Extracted material ::
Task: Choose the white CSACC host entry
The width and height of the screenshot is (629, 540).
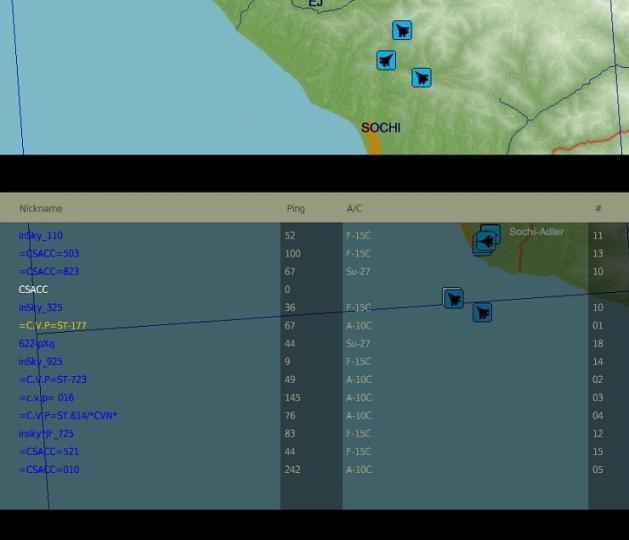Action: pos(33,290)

---

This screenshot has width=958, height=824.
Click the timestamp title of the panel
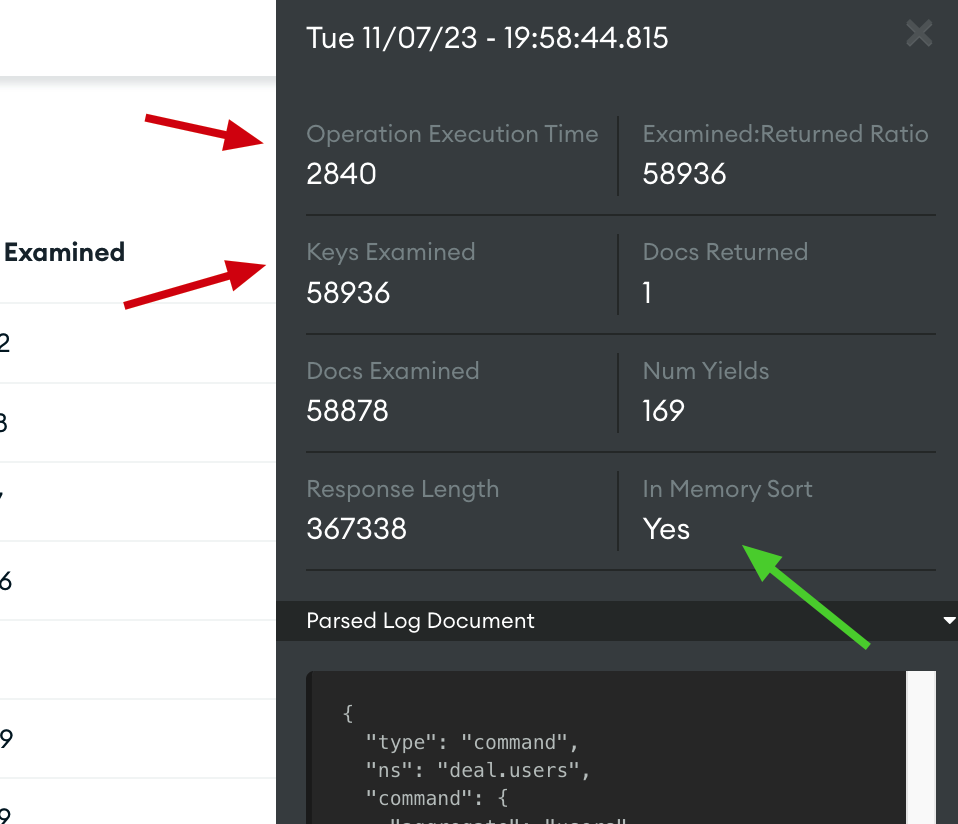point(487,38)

Exercise aim :: Please switch "timestamp" to "date" in the entries from the line with "This screenshot has width=958, height=824." through the line with "point(487,38)", and give back only those lines with nothing else changed. Leave the pictures out.

Response to this task ::
This screenshot has width=958, height=824.
Click the date title of the panel
point(487,38)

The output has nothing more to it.